Please repeat exactly the lines from the one containing "The height and" through the last line of the records below, both included, and leave out any pictures.

::::

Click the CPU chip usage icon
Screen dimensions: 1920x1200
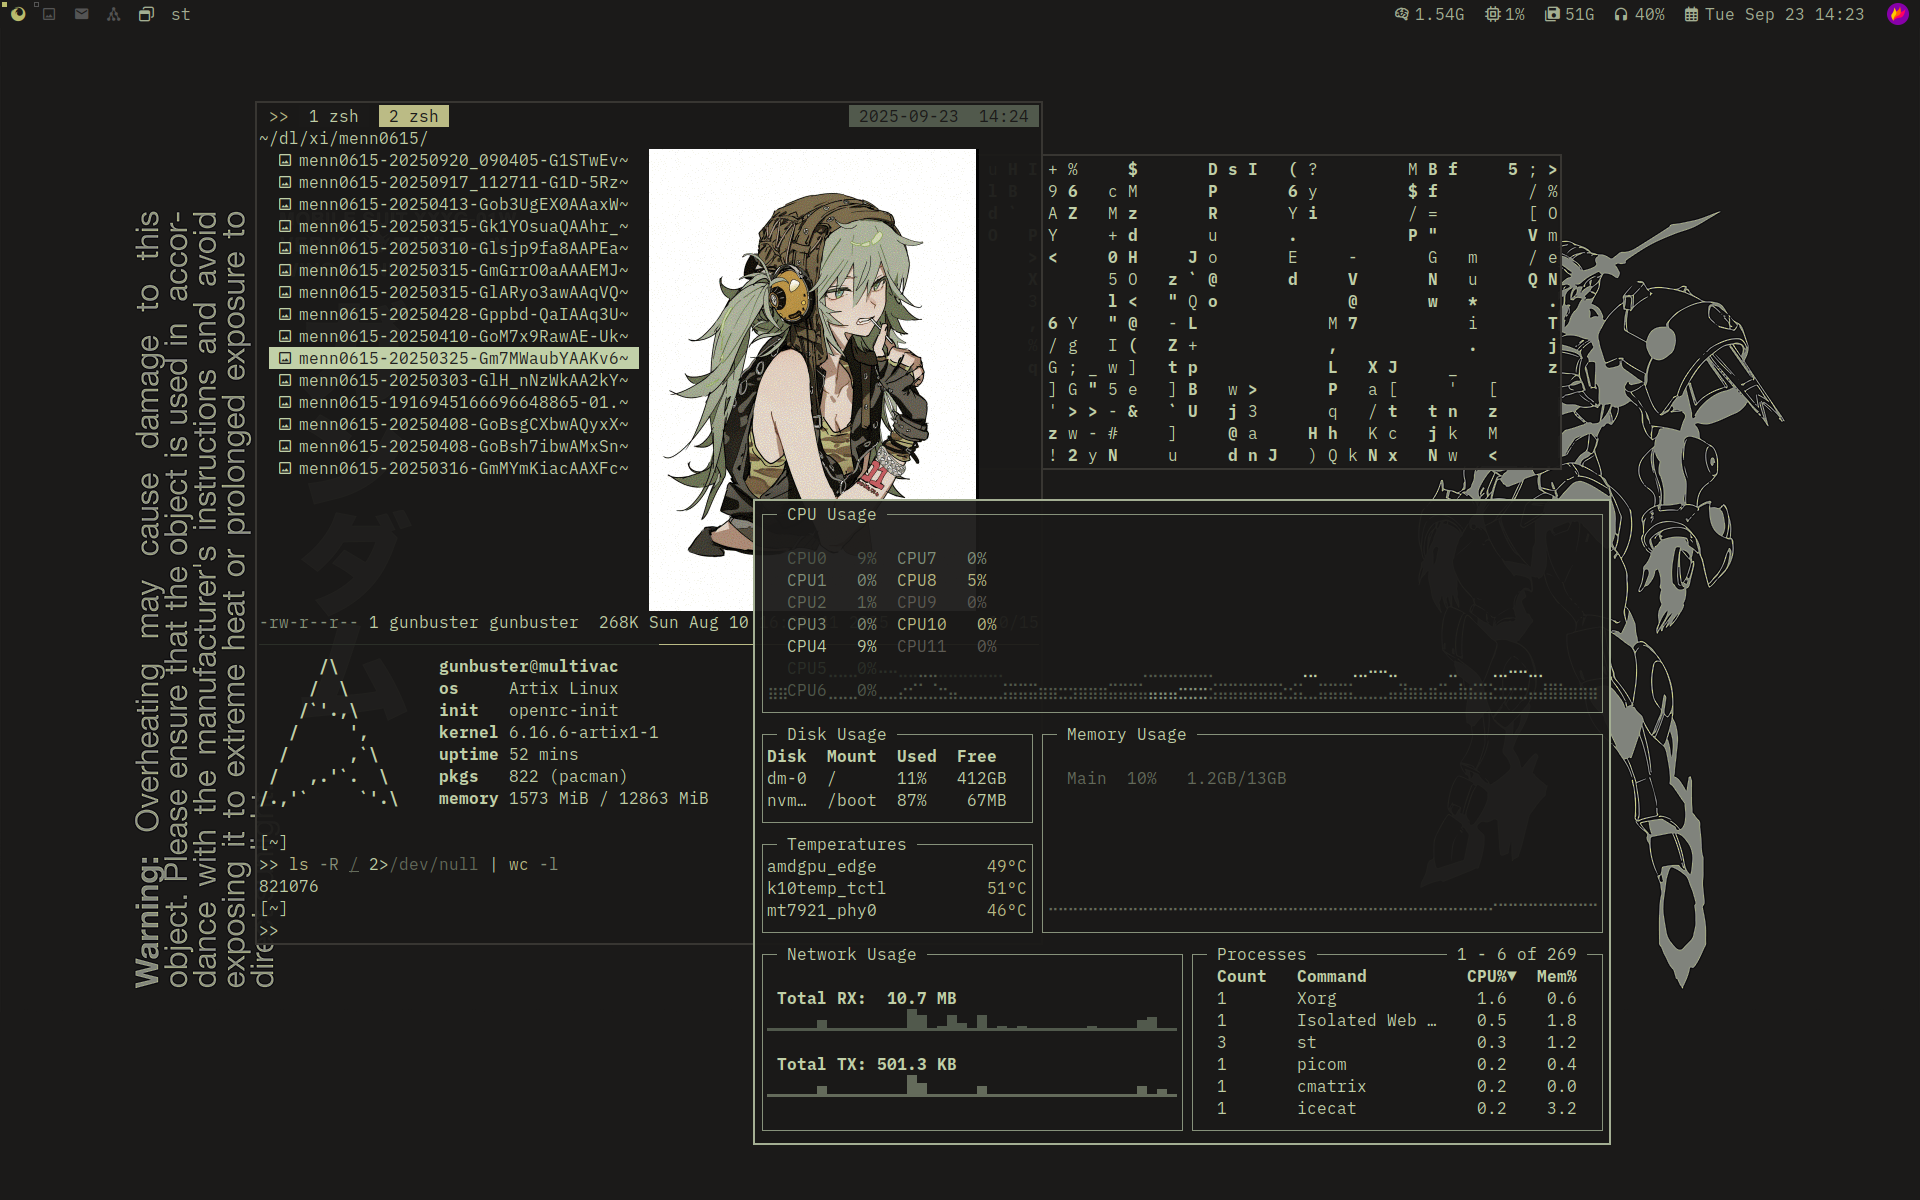click(1493, 14)
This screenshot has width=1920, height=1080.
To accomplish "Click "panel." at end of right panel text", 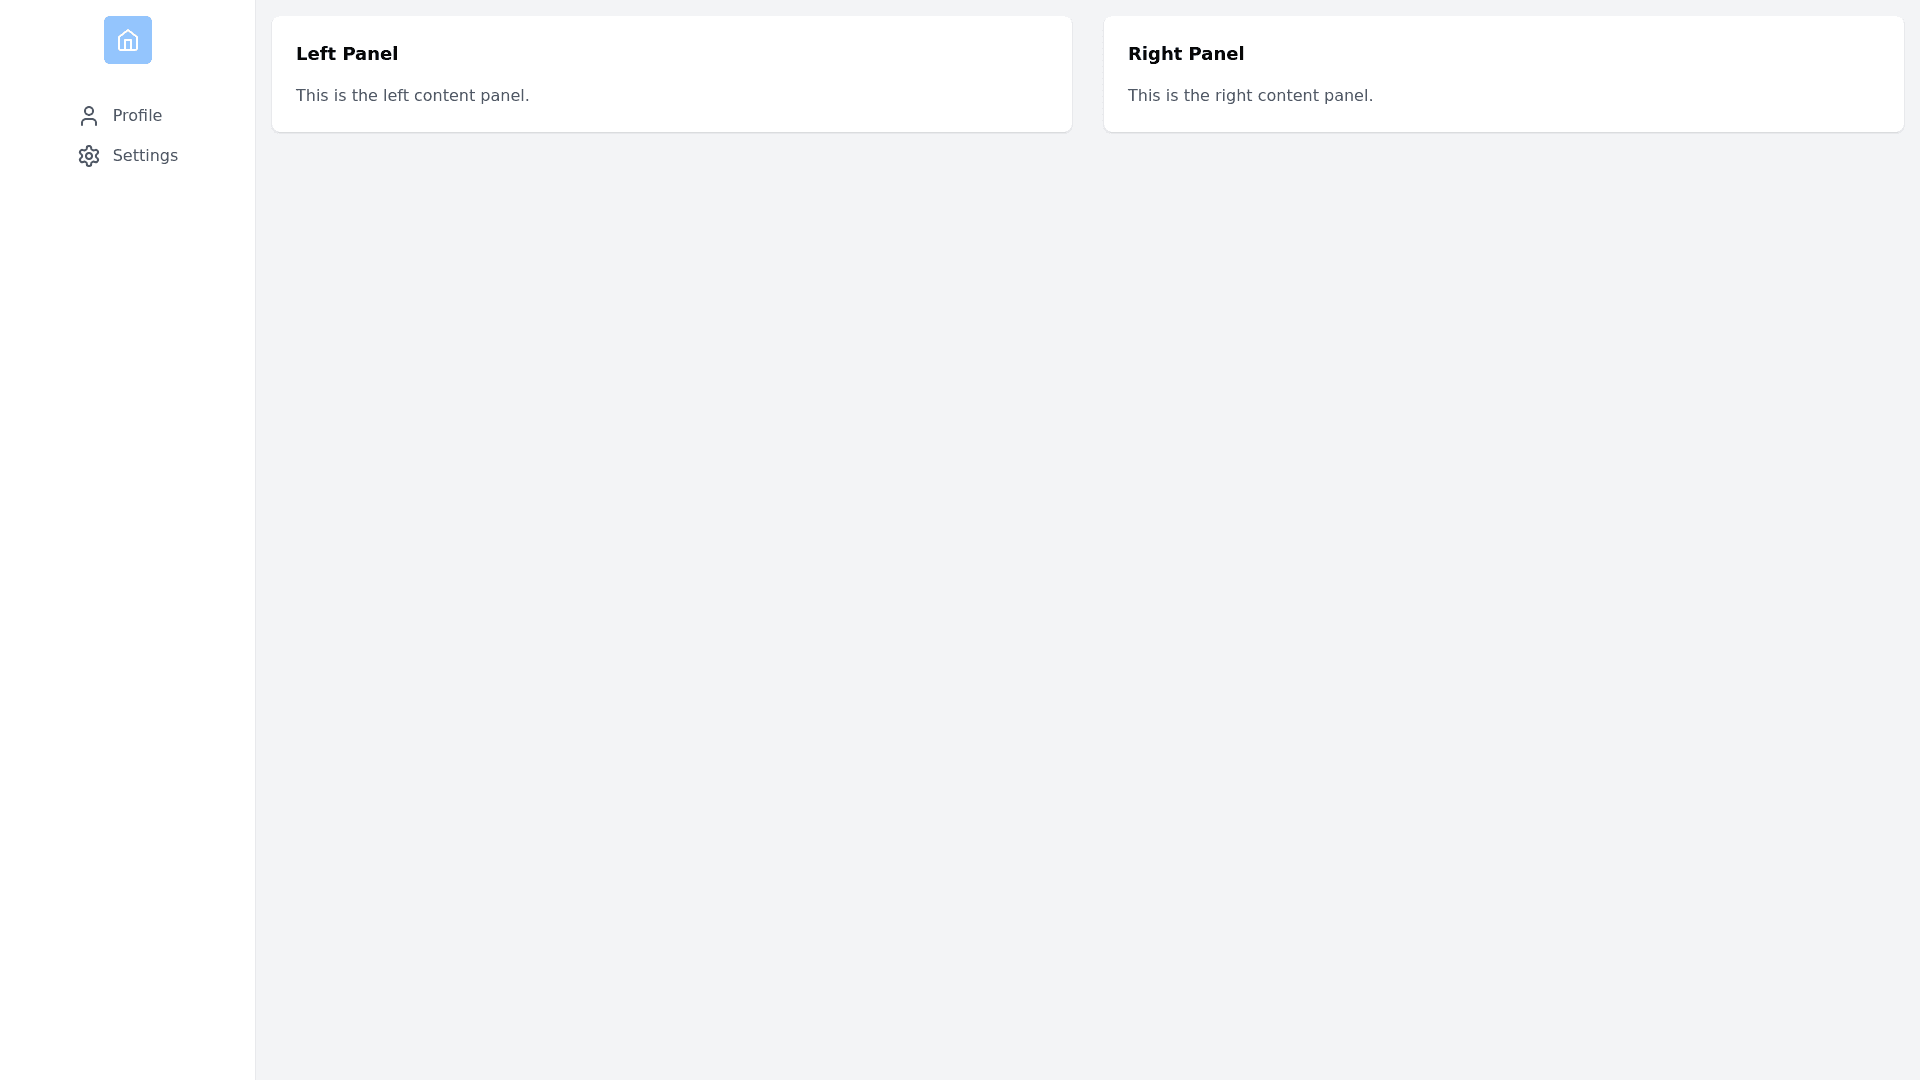I will click(1348, 96).
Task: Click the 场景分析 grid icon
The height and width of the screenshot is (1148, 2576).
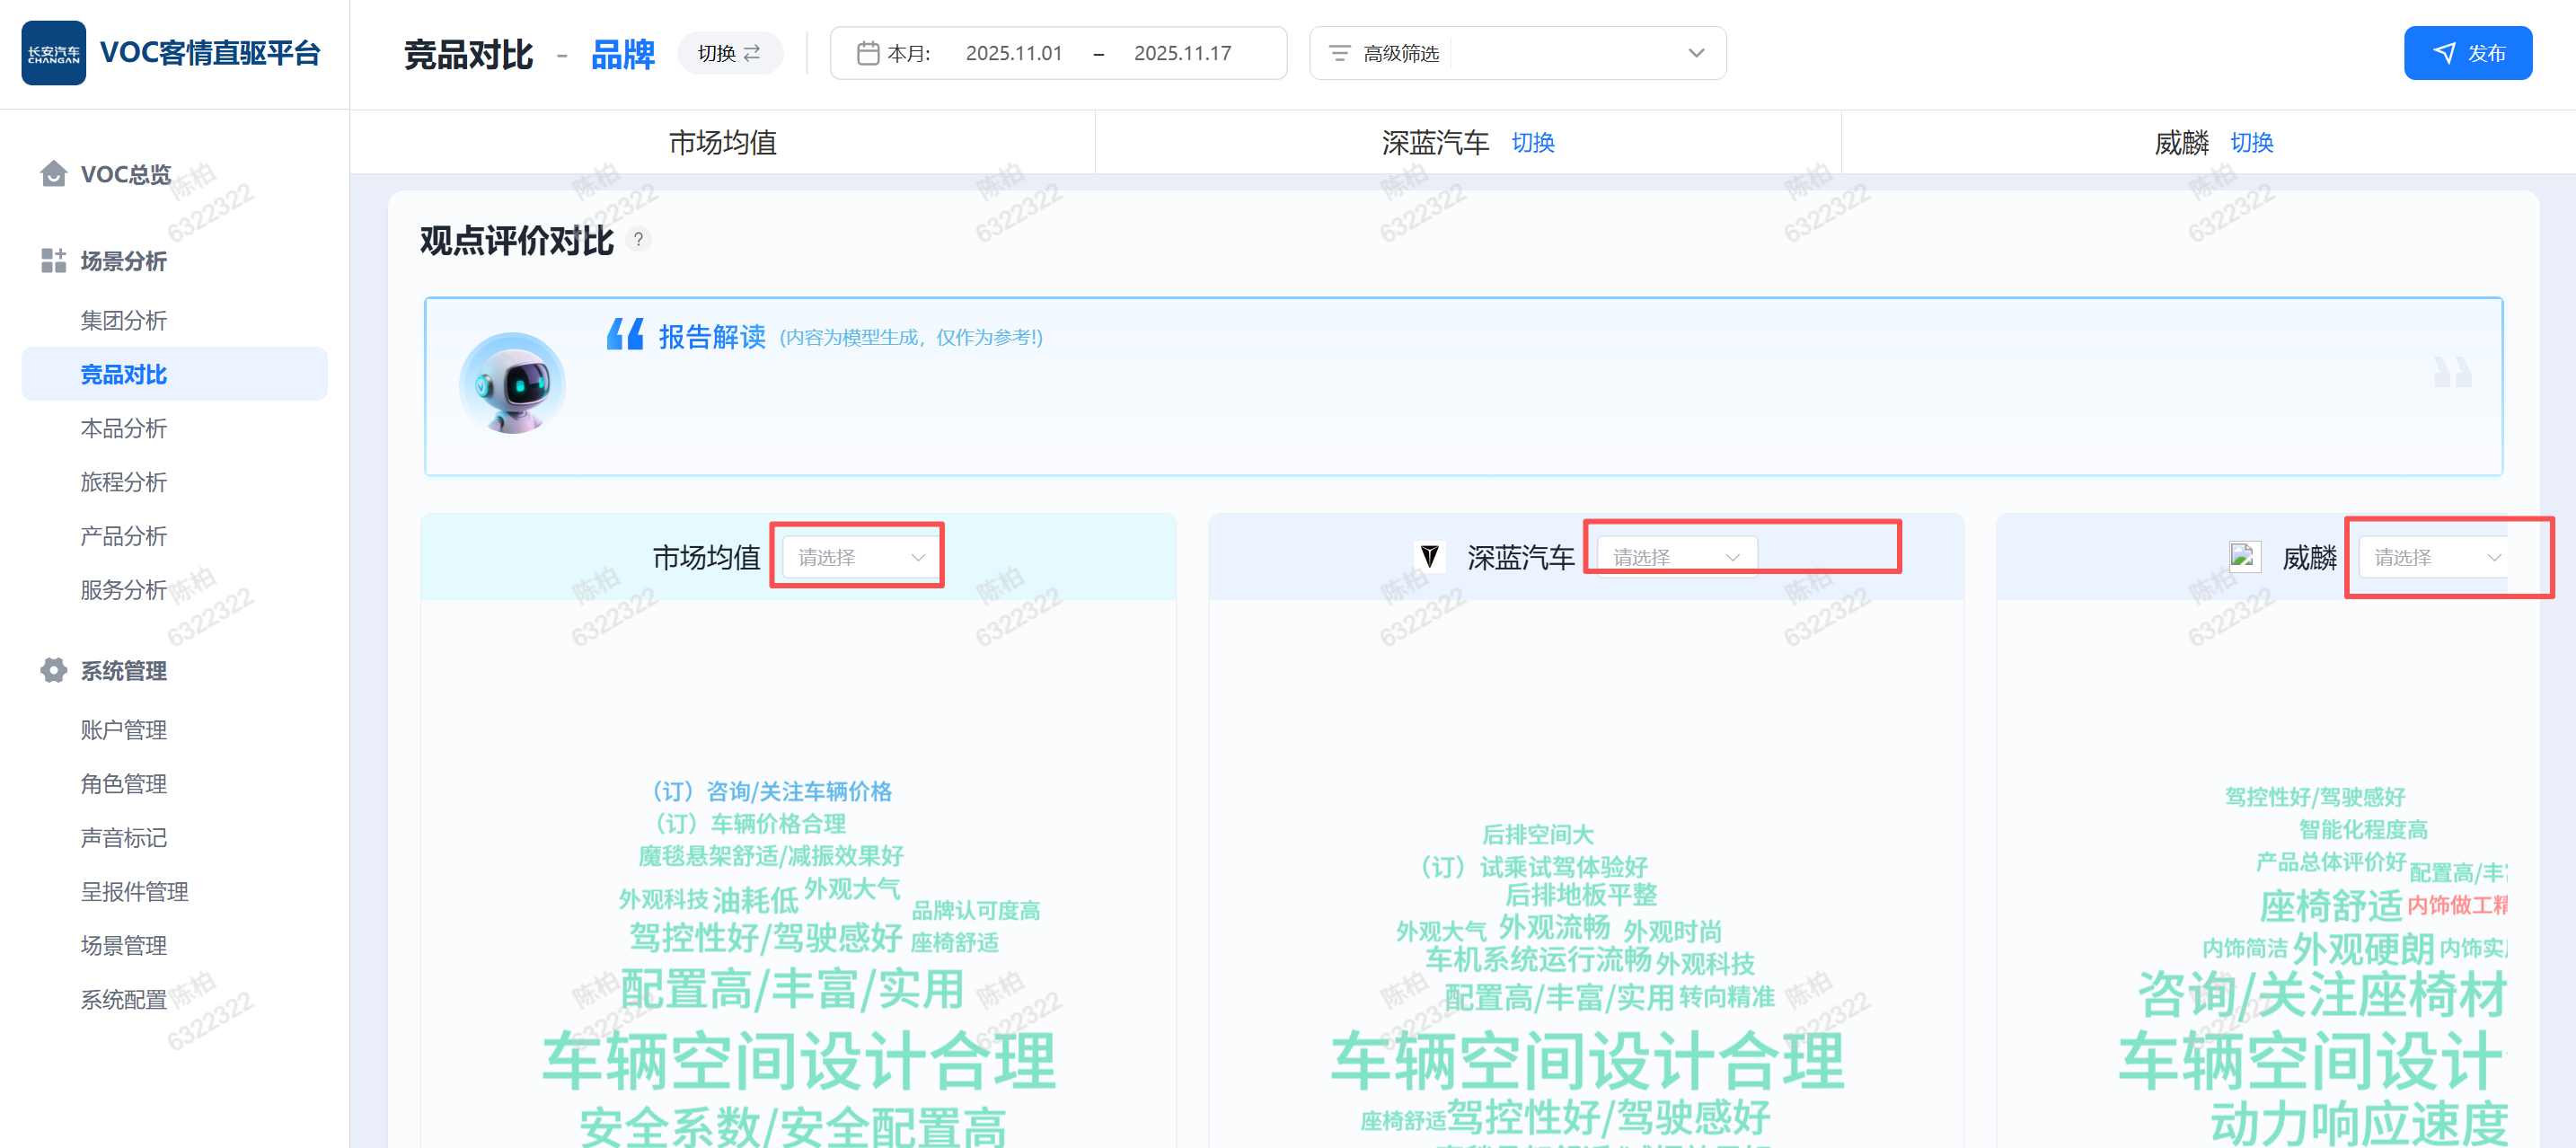Action: (x=53, y=261)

::::

Solution to this exercise »
The height and width of the screenshot is (1148, 2576).
Action: (x=53, y=261)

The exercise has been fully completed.